▶ [What you need to do]
- a) From the passage on Impulse Reactor, extract the stretch from "Our raw thoughts" through "wait for activation." and copy it verbatim.
- b) In the passage on Impulse Reactor, which parts of the reactor are named as seeming to wait for activation? List each one.
- c) Write what comes next in the passage on Impulse Reactor, starting right after its final sentence.

---------- Selected extract

The installation on display
is Impulse Reactor: A Device for Detecting,
Entering, and Converting Past Lies Traveling
Underground and in the Air. As part of his
interrogation of the “mechanics of thought,”
Oppenheim conceived the piece as a kind of
“nuclear power plant of the mind.”
Our raw thoughts are represented by stones
waiting on conveyor belts to enter a giant
and complex mechanized armature, a structure
that seems to want to extract something from
these stones, to metaphorically mine our minds
for lies. At the same time, the reactor attracts
lies coming through the airwaves with its
great antennae and magnets. The piece integrates
two gas heaters with whirring fans, but the
antennae, magnets, paper tapes, springs, vents,
conveyor belts, exhaust pipes and other elements
of the reactor all seem to wait for activation.
As Oppenheim says, “As a structural
hallucination, it wants to be capable of another
life,” and the piece gains much of its
potency from its apparent potentiality. This
giant lie detector is a metaphor, or a “surrogate
mind,” but like the other Factory Projects,
it also raises important questions about the
use and accuracy of cognitive models, paradigms
of knowledge, and the conceptual grounds of
art-making. Indeed, the machine anticipates
both a physical and metaphysical activation,
so the question is, “How do we turn
it on?”

--------------------
---------- Extracted records

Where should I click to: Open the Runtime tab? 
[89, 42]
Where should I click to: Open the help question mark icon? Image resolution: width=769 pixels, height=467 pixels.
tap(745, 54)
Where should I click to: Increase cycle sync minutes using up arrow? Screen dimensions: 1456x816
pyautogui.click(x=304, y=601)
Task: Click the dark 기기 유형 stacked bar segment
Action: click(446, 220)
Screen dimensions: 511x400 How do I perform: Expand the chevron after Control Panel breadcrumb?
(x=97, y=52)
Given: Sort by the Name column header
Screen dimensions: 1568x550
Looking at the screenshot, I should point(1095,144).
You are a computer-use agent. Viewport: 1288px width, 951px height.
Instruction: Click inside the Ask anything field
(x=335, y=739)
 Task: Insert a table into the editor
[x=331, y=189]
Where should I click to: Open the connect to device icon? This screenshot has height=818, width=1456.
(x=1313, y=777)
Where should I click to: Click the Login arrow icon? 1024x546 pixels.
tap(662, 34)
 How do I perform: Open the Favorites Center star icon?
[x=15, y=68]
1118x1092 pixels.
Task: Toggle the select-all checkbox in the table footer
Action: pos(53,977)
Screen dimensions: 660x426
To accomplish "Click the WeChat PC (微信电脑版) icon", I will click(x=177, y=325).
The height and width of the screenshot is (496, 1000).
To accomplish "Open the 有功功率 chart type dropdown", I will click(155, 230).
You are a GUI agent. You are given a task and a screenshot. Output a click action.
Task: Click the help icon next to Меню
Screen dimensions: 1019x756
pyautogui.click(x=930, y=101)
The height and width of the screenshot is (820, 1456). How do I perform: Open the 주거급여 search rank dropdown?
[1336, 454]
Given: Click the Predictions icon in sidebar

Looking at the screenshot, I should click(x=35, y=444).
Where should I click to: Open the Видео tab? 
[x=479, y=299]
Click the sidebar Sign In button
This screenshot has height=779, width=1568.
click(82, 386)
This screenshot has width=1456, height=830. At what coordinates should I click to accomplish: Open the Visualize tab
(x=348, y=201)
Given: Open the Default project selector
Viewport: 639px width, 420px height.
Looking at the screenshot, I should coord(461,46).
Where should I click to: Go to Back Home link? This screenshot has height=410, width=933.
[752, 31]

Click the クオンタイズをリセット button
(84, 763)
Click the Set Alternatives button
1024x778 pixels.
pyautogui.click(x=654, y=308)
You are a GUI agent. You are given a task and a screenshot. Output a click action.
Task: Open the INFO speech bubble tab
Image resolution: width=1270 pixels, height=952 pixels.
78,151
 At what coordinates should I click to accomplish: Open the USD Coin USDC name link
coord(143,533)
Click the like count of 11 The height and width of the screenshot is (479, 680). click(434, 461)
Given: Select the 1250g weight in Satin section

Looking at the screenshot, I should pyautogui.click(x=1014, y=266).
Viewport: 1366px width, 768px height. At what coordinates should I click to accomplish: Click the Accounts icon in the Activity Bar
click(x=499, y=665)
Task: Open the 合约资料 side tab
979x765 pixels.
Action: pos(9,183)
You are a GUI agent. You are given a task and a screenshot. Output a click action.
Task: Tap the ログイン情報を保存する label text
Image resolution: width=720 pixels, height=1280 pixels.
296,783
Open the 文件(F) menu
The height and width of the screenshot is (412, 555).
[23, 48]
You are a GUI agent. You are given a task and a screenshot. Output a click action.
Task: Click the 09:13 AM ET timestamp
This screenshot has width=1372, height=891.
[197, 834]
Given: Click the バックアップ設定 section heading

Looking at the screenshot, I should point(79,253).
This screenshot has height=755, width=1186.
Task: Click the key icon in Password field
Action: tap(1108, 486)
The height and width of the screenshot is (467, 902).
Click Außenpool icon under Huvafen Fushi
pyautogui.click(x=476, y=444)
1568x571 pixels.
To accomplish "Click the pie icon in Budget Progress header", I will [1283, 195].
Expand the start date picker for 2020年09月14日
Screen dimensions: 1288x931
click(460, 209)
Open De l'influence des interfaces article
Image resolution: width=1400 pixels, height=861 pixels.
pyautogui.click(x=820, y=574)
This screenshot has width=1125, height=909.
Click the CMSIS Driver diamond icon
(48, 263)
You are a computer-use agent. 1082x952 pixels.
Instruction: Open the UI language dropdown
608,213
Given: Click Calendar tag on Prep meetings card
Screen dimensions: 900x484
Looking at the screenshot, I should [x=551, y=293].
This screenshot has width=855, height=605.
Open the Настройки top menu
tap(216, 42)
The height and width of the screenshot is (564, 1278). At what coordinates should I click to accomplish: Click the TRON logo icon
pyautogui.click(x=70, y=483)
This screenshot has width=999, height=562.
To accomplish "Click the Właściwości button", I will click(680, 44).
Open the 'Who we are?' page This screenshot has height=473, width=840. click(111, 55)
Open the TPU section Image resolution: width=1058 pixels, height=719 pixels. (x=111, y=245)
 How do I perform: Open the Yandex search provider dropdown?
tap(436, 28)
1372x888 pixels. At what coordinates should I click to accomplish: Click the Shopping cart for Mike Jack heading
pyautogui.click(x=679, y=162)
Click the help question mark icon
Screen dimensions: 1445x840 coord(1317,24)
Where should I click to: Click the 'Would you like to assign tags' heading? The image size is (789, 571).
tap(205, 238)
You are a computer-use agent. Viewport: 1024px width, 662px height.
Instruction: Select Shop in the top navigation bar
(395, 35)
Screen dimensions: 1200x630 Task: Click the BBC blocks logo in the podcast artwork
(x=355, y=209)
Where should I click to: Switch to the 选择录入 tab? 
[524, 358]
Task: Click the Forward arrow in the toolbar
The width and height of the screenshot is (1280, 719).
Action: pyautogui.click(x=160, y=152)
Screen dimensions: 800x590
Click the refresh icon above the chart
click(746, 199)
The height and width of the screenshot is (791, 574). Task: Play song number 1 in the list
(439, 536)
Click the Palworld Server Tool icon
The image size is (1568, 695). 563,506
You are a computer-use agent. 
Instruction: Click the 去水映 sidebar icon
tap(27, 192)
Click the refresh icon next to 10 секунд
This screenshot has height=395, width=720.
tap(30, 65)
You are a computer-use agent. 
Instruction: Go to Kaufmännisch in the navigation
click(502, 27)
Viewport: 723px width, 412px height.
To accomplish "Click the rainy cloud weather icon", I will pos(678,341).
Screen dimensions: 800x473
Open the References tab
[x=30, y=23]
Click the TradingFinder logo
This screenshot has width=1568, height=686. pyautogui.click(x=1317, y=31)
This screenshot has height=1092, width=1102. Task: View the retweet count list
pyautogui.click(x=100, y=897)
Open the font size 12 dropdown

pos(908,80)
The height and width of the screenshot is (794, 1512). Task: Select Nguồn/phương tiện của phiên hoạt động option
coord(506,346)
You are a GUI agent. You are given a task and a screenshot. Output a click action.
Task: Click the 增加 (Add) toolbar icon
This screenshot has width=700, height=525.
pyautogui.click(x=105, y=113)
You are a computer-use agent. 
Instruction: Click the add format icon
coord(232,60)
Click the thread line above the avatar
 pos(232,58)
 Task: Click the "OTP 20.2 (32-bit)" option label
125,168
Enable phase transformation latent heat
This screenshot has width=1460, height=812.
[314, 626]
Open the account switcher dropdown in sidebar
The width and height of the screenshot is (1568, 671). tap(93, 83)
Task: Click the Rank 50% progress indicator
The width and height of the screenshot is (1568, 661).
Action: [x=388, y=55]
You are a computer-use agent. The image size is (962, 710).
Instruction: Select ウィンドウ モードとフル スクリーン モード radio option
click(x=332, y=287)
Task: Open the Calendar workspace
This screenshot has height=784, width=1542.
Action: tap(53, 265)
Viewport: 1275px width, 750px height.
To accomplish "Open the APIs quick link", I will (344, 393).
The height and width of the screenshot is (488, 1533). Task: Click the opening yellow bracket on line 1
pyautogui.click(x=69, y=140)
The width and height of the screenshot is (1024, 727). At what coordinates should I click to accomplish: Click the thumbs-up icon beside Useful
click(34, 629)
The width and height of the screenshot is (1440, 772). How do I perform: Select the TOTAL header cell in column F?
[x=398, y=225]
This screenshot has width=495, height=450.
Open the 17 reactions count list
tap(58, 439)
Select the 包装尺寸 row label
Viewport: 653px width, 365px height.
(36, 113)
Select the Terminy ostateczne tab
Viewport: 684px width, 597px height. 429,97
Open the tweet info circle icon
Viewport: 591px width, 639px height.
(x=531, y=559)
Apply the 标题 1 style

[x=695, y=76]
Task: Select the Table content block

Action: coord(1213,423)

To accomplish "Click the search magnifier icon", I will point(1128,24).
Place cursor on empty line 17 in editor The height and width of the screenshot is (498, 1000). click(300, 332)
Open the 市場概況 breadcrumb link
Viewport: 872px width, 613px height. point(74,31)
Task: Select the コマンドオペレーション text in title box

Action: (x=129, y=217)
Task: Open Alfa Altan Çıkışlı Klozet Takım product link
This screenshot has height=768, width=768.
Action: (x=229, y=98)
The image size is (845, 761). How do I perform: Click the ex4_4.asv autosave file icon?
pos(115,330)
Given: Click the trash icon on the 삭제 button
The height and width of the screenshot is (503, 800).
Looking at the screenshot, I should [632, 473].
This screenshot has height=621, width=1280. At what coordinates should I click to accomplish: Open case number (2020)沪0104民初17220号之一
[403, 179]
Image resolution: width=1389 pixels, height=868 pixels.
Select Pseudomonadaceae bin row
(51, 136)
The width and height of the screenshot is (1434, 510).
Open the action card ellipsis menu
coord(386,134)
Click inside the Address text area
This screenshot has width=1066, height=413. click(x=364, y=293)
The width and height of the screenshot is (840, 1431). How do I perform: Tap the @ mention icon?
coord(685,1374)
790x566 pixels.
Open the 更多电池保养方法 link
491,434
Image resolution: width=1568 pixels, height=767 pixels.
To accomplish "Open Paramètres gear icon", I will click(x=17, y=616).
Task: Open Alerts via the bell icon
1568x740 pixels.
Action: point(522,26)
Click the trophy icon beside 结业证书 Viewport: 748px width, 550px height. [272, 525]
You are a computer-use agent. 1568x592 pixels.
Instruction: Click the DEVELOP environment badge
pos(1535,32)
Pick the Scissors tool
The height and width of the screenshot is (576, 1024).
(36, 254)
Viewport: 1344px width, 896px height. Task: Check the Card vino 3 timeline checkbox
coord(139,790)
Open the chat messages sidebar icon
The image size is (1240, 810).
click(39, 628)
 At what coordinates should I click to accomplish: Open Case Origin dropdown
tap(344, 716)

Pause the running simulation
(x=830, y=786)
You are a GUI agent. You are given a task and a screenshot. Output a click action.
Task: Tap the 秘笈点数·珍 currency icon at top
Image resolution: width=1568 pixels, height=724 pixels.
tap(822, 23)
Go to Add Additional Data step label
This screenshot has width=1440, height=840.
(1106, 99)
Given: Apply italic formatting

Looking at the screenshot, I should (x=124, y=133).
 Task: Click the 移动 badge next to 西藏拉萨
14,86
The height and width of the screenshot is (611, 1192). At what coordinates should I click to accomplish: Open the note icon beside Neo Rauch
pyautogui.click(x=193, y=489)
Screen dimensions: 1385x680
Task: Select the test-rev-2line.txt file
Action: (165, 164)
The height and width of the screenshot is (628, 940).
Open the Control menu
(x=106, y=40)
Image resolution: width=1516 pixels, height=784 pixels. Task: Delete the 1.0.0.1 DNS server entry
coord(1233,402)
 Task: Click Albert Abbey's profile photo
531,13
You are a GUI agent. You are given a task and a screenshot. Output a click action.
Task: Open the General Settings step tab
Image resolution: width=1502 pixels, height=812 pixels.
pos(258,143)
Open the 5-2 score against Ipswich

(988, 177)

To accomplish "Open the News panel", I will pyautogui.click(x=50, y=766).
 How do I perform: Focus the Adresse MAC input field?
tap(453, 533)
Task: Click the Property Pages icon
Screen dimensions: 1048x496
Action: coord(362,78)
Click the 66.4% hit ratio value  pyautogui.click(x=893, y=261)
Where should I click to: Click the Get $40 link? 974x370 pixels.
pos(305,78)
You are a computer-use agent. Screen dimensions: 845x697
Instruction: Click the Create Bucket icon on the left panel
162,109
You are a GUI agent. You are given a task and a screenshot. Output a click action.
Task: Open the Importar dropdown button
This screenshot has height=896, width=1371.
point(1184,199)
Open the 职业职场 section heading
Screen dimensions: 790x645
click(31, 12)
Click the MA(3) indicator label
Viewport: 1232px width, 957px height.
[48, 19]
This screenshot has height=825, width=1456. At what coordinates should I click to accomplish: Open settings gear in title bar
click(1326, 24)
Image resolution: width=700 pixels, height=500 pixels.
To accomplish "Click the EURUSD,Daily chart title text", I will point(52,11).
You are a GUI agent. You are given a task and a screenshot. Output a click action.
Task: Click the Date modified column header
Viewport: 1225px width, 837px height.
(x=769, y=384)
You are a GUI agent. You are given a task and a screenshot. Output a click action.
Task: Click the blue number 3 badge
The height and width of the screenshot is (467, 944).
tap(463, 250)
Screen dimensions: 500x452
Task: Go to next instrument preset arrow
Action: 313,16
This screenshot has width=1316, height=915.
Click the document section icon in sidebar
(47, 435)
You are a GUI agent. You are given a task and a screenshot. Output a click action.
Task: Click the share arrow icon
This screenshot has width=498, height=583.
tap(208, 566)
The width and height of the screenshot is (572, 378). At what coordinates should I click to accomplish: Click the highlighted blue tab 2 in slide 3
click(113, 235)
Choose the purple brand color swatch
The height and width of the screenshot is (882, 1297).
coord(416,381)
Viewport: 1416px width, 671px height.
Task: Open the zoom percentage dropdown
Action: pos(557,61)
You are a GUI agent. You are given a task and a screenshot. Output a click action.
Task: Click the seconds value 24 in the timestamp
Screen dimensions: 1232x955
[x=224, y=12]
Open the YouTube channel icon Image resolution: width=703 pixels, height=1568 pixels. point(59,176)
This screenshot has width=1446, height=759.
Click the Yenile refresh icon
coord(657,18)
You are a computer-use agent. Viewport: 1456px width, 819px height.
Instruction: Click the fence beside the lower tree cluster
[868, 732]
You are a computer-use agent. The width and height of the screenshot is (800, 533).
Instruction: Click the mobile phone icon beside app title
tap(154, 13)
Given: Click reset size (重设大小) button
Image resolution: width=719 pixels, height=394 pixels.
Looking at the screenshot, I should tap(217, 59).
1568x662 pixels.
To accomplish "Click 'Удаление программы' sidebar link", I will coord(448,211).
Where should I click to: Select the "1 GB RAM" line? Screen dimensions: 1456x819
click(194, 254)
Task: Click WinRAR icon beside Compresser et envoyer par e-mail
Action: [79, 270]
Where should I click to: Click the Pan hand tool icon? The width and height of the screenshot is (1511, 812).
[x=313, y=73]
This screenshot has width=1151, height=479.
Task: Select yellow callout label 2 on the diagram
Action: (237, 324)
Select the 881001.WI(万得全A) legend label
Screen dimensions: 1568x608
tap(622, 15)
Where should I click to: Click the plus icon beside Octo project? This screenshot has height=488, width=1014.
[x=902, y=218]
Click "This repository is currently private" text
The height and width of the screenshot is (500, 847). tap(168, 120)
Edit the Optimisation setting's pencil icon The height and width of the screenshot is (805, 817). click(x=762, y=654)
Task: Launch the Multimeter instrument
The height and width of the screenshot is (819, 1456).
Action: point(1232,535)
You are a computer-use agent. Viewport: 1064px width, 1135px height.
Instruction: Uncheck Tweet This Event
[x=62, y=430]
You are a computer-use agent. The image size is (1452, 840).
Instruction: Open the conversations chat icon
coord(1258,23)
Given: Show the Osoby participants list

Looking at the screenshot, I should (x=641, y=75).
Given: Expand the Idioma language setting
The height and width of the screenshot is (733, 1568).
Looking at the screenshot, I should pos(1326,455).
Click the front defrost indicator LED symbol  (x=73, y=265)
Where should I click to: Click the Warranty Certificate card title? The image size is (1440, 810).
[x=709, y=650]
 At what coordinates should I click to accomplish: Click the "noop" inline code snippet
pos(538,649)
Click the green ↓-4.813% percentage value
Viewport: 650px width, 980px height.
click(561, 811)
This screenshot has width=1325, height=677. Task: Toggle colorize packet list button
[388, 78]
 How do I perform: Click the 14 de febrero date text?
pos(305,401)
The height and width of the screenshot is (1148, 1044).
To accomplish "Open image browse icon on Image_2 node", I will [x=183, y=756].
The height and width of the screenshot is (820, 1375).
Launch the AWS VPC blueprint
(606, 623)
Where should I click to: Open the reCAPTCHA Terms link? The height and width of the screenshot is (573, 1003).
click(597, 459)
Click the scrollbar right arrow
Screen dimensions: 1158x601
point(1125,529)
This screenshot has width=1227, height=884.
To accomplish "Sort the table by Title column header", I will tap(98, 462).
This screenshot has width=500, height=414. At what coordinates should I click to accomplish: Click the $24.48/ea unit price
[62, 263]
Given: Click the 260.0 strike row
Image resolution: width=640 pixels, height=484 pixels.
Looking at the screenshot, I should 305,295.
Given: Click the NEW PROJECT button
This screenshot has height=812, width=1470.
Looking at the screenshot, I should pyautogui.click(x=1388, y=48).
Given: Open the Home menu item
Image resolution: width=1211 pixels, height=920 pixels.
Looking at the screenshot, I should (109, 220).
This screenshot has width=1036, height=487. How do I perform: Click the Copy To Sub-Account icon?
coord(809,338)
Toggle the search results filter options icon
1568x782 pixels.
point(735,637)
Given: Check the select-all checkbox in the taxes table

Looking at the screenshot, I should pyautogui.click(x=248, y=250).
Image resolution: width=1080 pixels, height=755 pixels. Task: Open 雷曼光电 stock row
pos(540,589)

--------------------

▶ [Set of answers]
- a)
Our raw thoughts are represented by stones
waiting on conveyor belts to enter a giant
and complex mechanized armature, a structure
that seems to want to extract something from
these stones, to metaphorically mine our minds
for lies. At the same time, the reactor attracts
lies coming through the airwaves with its
great antennae and magnets. The piece integrates
two gas heaters with whirring fans, but the
antennae, magnets, paper tapes, springs, vents,
conveyor belts, exhaust pipes and other elements
of the reactor all seem to wait for activation.

- b)
antennae
magnets
paper tapes
springs
vents
conveyor belts
exhaust pipes

- c)
A viewer may project upon
vehicles like Impulse Reactor, Scan, and Accelerator
for Evil Thoughts, but what the machines reflect
back through their polished metal surfaces
is far from a mirror image. One man conceived
all of the Factory Projects, yet in their
presence, one feels that the machines have
taken on a life of their own. It’s no
wonder that Oppenheim has been characterized
as a mad scientist, working his idiosyncratic
notions through extravagant machines and explosions.
He once said, “I wanted to reproduce
the elaborate route from the very basis of
impulse, the ignition of a mental chain reaction,
to the point where the thought explodes into
visibility.” A flash of light and a
burst of heat: Oppenheim’s ideas go
off like fireworks in the night, and we’re
left with smoke and a pulsing image burned
in our retinas.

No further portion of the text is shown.